● **Tasks for this exercise**:
A – Retype the stretch of the post about uncles from "Stop and recall" through "so of sleep.".
B – Answer these questions from the post about uncles:
(i) What gift did the uncle in the Navy send from Japan or Korea?
(ii) Where did the youngest uncle take the writer trout fishing?
(iii) What did the youngest uncle die from?
C – Give what follows in the post about uncles, continuing from its last sentence.

● **Source excerpt**:
========
"When dawn spreads its paintbrush on the plain, spilling purple... ," Sons of the Pioneers theme for TV show "Wagon Train." Dawn on the mythic Santa Fe Trail, New Mexico, looking toward Raton from Cimarron. -- Clarkphoto. A curmudgeon artist's musings melding metaphors and journalism, for readers in more than 150 countries.

Monday, December 6, 2010

Uncles are special

Uncles are special.
Oh, aunts are too, but to a boy, uncles--your dad's brothers--fill a special place in a young life, more perhaps than they realized.
When you’re the first nephew in a large family, uncles become part-time parents, and their letters and phone calls over the miles and years to the home place are always welcome, enjoyed and anticipated.
But their visits were the highlights, because it meant the family together once again, despite the war, or the miles, or the years.
Stop and recall the memories, the influences, the happy times uncles bring into your life. The more you think, the more comes flooding back.
Your earliest memories include uncles visiting the house during Christmas or Thanksgiving, family reunions at home or at the grandparents during the hot summers, special words of advice, and trips together.
Uncle Mike and terry--at Bandelier, N.M.
You always remember a gift from Japan or Korea from the favorite uncle in the Navy--a model, motorized balsawood PT boat--having him home from Korea to help teach you how to kick a football, watching him sleep on the couch with his head propped up on one arm, the way they did in the Navy on the LSTs to get another moment or so of sleep.
In later years he was a teacher, a world traveler. His trips home would mean long-past-midnight sessions listening to stories, eating scrambled eggs and bacon, watching slides of faraway places like Machu Pichu and Tunisia. I'd go through the Indian southwest with him, a special trip to a pueblo in a land he adopted at home. Years later, as an adult, you could always call and find safe haven for a night’s rest in Santa Fe, a good steak, and more stories.
The youngest uncle, the first you can remember with a car, driving down the road at night in between him and your dad, watching your reflections in the vertical chrome strips on the dashboard, hearing him tell--between puffs on a cigarette--never to smoke. And you never did.
In later years you went trout fishing with him when Red River, New Mexico, was still a wilderness, before the ski rage destroyed the country.
He was a salesman, and a good one too, and you vividly remember him getting on a plane at an airport, wondering if you’d ever fly or do exciting things like that.
This uncle--the baby of the family--was the one who last saw your father alive. He was a spitting image of grandfather, and had a hearty laugh that you still imitate. He died from too much smoking.
========
● **Given data**:
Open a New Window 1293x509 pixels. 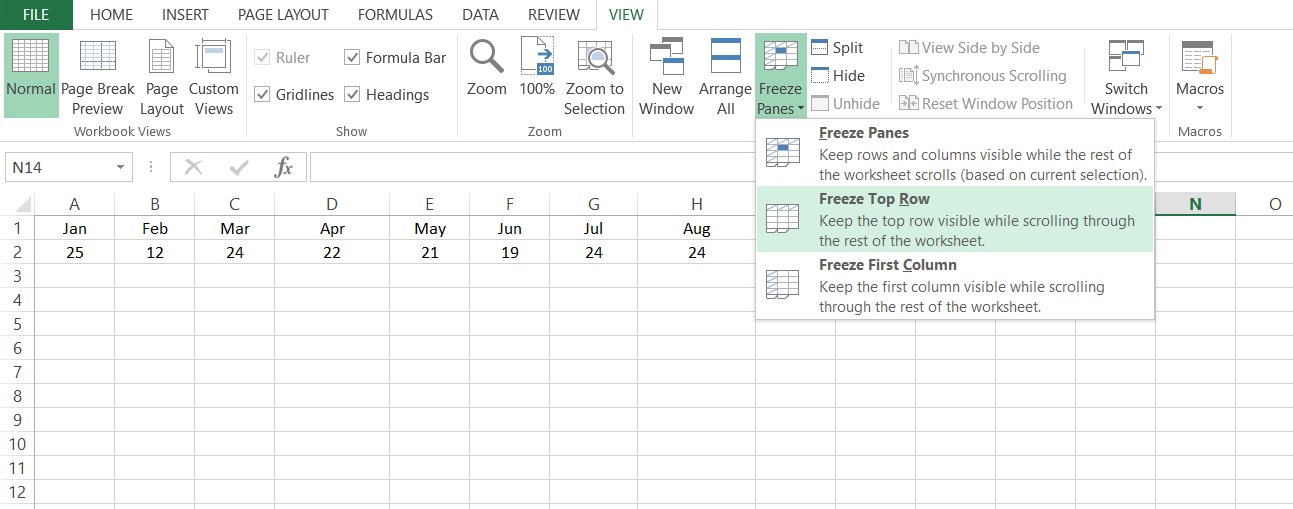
========
● **The replies**:
A –
Stop and recall the memories, the influences, the happy times uncles bring into your life. The more you think, the more comes flooding back.
Your earliest memories include uncles visiting the house during Christmas or Thanksgiving, family reunions at home or at the grandparents during the hot summers, special words of advice, and trips together.
Uncle Mike and terry--at Bandelier, N.M.
You always remember a gift from Japan or Korea from the favorite uncle in the Navy--a model, motorized balsawood PT boat--having him home from Korea to help teach you how to kick a football, watching him sleep on the couch with his head propped up on one arm, the way they did in the Navy on the LSTs to get another moment or so of sleep.

B –
(i) A model, motorized balsawood PT boat.
(ii) Red River, New Mexico.
(iii) Too much smoking.

C –
Another uncle was most distant, with all the cousins your age, a professor who drove old cars, and quoted poetry and chemistry. You rarely saw him because he was, well a genius and sort of out to lunch--except during brief summertime visits to college towns. You wrote letters to all the cousins before you lost track of them forever.
The fourth uncle was a military man who didn’t seem military at all, but one you remember for his broad grin and laughing eyes. It was an adventure traveling with him on a genealogical hunt in the Texas back county, having Thanksgiving dinner on a patio at San Antonio with banana and fig trees still green, seeing slide shows of life in the Army in Hawaii. Tall and straight and balding. When he died several years ago, an unselfish source of cheer departed the world.
Once dad died, these men are the only living images of him. You see their faces and see their eldest brother all over again, and a lifetime comes back, a lifetime of good times, of years gone by never more to be relived. Now though, you only seem to see relatives at funerals.
Improbable lives as five boys spread out across the world from a small red-dirt southern Oklahoma town, touching lives all around them, leaving their imprint on you forever.
I don't see old men.
Other people may just see old men, but not you. You see bright smiles, wavy hair, sharp military uniforms, people who lived and loved life, people from the depths of your memories, including black and white snapshots with you when you were too young to remember.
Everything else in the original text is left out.